Text provided.
Re: Collect frequency statistics for arrays

From: Noah Misch <noah(at)leadboat(dot)com>
To: Alexander Korotkov <aekorotkov(at)gmail(dot)com>
Cc: Nathan Boley <npboley(at)gmail(dot)com>, pgsql-hackers <pgsql-hackers(at)postgresql(dot)org>
Subject: Re: Collect frequency statistics for arrays
Date: 2012-01-23 15:58:10
Message-ID: 20120123155810.GA12821@tornado.leadboat.com
Views: Raw Message | Whole Thread | Download mbox | Resend email
Thread:
Lists: pgsql-hackers

On Mon, Jan 23, 2012 at 01:21:20AM +0400, Alexander Korotkov wrote:
> Updated patch is attached. I've updated comment
> of mcelem_array_contained_selec with more detailed description of
> probability distribution assumption. Also, I found that "rest" behavious
> should be better described by Poisson distribution, relevant changes were
> made.

Thanks. That makes more of the math clear to me. I do not follow all of it,
but I feel that the comments now have enough information that I could go about
doing so.

> + /* Take care about events with low probabilities. */
> + if (rest > DEFAULT_CONTAIN_SEL)
> + {

Why the change from "rest > 0" to this in the latest version?

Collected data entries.
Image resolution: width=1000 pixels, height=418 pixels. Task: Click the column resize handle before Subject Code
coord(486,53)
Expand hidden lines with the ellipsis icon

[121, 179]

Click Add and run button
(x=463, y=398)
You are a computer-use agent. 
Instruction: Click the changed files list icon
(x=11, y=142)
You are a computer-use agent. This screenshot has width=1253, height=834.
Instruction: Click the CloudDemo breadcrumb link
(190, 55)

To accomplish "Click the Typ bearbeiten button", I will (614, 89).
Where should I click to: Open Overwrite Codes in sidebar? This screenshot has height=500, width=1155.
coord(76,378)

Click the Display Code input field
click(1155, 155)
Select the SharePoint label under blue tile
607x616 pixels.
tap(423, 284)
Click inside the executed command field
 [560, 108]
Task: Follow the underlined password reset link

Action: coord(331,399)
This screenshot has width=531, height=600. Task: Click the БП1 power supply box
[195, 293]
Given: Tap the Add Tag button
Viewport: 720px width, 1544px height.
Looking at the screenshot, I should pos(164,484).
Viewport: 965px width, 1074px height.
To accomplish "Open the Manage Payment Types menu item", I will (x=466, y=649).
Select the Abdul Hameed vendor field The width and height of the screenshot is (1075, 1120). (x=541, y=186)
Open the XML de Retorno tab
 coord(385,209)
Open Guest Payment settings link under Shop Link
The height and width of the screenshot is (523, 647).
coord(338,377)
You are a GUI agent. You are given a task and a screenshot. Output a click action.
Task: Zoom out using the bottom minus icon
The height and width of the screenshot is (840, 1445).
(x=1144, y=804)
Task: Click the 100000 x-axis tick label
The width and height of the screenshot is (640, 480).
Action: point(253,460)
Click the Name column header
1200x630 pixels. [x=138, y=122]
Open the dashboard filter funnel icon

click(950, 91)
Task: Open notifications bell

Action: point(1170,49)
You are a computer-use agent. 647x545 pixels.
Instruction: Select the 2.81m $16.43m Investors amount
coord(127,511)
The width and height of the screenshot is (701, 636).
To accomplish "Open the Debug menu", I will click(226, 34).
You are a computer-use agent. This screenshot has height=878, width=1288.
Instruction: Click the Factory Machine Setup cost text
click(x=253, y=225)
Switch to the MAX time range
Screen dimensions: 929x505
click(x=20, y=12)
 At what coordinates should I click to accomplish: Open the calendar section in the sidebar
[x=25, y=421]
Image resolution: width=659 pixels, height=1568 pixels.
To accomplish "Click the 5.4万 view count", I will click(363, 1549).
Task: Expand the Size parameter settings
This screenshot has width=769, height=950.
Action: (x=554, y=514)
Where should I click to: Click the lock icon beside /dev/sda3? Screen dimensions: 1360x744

Given request 1. Name every person mentioned in the mailing-list message on collecting frequency statistics for arrays.
Given request 2. Write the next part of the mailing-list message on collecting frequency statistics for arrays, starting after its last sentence.
None of the records are needed for this work.

Exercise result 1. Noah Misch, Alexander Korotkov, Nathan Boley

Exercise result 2.
> + /* emit some statistics for debug purposes */
> + elog(DEBUG3, "array: target # mces = %d, bucket width = %d, "
> + "# elements = %llu, hashtable size = %d, usable entries = %d",
> + num_mcelem, bucket_width, element_no, i, track_len);

That should be UINT64_FMT. (I introduced that error in v0.10.)

I've attached a new version that includes the UINT64_FMT fix, some edits of
your newest comments, and a rerun of pgindent on the new files. I see no
other issues precluding commit, so I am marking the patch Ready for Committer.
If I made any of the comments worse, please post another update.

Thanks,
nm

Attachment Content-Type Size
arrayanalyze-0.13.patch.gz application/x-gunzip 24.3 KB

In response to

Responses

Browse pgsql-hackers by date

  From Date Subject
Next Message Tom Lane 2012-01-23 16:01:52 Re: Removing freelist (was Re: Should I implement DROP INDEX CONCURRENTLY?)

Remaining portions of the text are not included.